Psychoanalyzing Freud himself is something that has been done widely in the last 25 years; this aspect of Theweleit’s book isn’t all that new or (to me) interesting. What is interesting about the book is this:
Theweleit brings out the sense, which one finds in Freud at his best, that our deepest desires and actions are ones over which we have no control, and which we cannot possibly understand, or even recognize in and about ourselves. This sense of our inevitable blindness to our own motives, of the way the “self” is imbricated in configurations of meaning that extend far beyond it, is what’s missing from all those contemporary approaches to the mind, cognitive or otherwise, that congratulate themselves on leaving Freud behind.
And this is the aspect of Freud that I cannot give up, no matter how unfortunate (Oedipus) and obnoxious (the discussions of female sexuality) I find so many of his particular formulations to be.

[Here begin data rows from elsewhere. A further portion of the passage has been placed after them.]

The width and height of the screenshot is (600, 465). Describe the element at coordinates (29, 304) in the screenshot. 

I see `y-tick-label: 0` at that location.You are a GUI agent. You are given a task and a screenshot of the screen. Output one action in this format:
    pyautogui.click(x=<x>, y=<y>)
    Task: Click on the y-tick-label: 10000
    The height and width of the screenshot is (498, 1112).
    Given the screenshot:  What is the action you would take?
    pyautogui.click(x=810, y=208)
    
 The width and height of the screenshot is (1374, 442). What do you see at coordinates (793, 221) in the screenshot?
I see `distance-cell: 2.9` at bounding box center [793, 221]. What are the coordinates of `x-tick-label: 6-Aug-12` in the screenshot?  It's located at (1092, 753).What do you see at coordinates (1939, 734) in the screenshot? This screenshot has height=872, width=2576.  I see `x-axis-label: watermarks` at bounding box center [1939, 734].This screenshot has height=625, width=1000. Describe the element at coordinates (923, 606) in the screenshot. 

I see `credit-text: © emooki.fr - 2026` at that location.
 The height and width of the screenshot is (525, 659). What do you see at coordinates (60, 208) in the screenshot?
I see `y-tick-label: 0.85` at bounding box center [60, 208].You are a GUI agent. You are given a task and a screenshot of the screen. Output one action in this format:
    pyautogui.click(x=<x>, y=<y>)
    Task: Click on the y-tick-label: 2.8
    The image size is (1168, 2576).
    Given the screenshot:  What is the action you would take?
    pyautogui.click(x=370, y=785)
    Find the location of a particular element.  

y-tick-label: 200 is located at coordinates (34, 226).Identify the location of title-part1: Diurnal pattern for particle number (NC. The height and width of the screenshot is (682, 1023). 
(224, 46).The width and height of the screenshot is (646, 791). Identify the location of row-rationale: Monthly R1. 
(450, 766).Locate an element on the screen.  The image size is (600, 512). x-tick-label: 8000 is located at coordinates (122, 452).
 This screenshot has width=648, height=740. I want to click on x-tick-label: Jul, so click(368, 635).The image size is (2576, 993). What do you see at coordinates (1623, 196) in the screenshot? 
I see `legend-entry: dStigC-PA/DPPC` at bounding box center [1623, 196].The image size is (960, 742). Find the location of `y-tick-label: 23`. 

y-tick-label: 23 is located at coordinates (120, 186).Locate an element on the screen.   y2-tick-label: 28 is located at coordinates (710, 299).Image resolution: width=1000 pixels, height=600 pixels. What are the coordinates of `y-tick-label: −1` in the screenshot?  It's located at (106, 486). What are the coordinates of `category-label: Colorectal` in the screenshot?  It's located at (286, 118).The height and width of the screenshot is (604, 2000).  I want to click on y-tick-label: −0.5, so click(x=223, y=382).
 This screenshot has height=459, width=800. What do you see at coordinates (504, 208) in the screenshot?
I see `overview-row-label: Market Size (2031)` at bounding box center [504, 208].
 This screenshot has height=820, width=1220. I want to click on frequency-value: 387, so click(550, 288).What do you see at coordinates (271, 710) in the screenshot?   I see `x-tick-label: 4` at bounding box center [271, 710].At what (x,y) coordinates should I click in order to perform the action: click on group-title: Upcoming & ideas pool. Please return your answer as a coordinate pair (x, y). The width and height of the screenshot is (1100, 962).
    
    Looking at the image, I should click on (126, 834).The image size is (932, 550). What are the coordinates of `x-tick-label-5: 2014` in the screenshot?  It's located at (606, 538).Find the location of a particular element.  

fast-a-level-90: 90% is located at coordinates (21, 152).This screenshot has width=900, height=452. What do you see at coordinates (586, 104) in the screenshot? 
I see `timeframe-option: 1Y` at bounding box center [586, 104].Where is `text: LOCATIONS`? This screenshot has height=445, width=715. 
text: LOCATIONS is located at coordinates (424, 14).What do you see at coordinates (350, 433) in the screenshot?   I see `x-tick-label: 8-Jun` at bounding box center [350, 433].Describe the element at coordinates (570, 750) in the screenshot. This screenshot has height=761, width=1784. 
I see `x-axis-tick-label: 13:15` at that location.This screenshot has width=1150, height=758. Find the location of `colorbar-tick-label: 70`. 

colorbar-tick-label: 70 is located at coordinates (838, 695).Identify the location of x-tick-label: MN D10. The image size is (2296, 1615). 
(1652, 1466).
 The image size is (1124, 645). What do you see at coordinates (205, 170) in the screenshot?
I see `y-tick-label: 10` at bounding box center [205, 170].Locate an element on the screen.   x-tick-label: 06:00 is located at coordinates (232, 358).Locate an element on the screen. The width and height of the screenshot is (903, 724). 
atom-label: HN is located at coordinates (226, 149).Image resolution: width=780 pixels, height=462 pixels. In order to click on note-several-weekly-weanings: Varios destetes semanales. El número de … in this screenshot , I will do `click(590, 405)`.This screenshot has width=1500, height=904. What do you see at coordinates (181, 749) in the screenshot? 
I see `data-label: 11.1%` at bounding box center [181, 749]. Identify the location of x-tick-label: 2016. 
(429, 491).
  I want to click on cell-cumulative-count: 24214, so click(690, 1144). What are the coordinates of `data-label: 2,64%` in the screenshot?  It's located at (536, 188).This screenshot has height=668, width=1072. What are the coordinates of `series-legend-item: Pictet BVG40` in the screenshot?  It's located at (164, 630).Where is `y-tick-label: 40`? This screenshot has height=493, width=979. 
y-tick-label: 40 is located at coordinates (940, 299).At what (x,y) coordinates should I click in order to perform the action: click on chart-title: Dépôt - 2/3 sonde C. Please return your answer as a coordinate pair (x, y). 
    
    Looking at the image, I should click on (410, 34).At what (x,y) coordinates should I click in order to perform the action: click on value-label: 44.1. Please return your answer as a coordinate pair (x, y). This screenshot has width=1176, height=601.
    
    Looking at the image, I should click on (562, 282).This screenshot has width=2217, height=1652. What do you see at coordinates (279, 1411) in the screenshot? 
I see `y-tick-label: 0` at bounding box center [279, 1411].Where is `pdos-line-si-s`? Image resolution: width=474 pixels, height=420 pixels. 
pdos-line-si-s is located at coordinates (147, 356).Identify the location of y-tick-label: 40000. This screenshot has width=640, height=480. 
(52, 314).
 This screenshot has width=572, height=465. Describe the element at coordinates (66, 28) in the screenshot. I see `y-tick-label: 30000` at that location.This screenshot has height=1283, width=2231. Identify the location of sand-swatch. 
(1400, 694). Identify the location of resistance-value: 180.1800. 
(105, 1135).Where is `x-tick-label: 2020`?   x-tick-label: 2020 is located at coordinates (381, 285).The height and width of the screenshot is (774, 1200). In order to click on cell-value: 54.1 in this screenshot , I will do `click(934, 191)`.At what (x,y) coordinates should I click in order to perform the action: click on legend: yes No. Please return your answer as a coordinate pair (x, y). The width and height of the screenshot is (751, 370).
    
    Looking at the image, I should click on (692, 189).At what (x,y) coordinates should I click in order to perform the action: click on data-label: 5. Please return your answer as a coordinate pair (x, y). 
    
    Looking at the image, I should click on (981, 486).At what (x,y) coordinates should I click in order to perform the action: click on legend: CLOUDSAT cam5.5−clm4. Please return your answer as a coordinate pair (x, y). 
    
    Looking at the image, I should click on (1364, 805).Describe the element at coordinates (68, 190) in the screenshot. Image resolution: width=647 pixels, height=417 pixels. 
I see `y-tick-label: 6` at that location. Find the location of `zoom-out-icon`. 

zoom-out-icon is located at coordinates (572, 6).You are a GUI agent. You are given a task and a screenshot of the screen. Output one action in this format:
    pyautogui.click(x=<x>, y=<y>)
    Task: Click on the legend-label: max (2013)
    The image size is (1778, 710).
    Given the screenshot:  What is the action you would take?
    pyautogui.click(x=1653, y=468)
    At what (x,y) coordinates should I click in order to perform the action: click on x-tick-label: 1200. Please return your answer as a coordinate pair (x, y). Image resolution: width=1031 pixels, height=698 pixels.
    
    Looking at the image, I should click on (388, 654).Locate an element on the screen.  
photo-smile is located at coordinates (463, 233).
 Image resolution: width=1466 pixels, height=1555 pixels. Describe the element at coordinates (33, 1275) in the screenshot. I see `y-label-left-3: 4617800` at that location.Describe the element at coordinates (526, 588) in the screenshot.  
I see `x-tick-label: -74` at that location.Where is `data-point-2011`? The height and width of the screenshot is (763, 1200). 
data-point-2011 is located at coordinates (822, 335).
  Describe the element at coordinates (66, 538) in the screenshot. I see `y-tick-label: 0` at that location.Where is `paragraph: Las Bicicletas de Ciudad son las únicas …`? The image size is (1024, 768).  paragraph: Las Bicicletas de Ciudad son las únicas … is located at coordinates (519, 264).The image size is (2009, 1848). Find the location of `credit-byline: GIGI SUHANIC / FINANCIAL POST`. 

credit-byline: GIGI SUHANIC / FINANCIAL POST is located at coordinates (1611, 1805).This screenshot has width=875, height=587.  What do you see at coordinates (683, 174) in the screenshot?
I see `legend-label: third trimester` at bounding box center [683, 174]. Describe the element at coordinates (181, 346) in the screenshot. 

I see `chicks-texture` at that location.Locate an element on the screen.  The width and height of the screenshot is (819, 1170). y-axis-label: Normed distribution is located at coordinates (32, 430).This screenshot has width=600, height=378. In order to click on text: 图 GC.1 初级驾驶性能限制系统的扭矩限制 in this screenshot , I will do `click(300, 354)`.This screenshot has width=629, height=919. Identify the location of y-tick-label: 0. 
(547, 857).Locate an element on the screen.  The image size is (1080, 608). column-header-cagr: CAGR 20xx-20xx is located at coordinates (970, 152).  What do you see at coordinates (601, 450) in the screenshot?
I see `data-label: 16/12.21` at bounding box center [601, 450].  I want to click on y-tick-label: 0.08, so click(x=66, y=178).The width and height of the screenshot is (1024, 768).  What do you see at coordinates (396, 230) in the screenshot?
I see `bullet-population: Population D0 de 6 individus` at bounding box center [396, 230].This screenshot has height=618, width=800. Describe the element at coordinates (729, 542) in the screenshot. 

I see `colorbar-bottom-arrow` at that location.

As a “postmodern” person, I can’t be happy with Freud’s (characteristically modernist) insistence on interiority and “depth psychology.” We don’t believe any longer in that old, deep self, which Freud maintained in his theories, even as he showed it to be irretrievably riven.
But Theweleit redoes Freud, you might say, laterally instead of in depth. He traces horizontal networks of effects in the place of Freudian profundity. In Object-Choice, this is done both through the multiplication of Freud’s categories, and through the way that Theweleit extends their reach throughout the social field — so that male “object-choices,” in particular, turn out to have as much to do with social class, with institutional power relations, and above all with the continual subordination of women, as they do with the old Oedipal triangle. Though he’s more Freudian than Deleuze and Guattari (and though he certainly has that sense of the irremediable that D& G programatically reject — which rejection is one of my problems with D&G), Theweleit definitely shows, in a manner congruent with theirs, how unconscious drives and desires invest the whole social field, and not just the self-enclosed nuclear family.
That, and Theweleit’s love for rock ‘n’ roll, are what drive his work. (I’m ambivalent about the rock ‘n’ roll part, because it makes me fear that Theweleit might be one of those people who, while understanding the greatness of the Beatles, the Stones, and Dylan, fails to display a similar enthusiasm for more recent developments. Is Theweleit down with Missy and Timbaland, or with Dizzee Rascal? I honestly don’t know).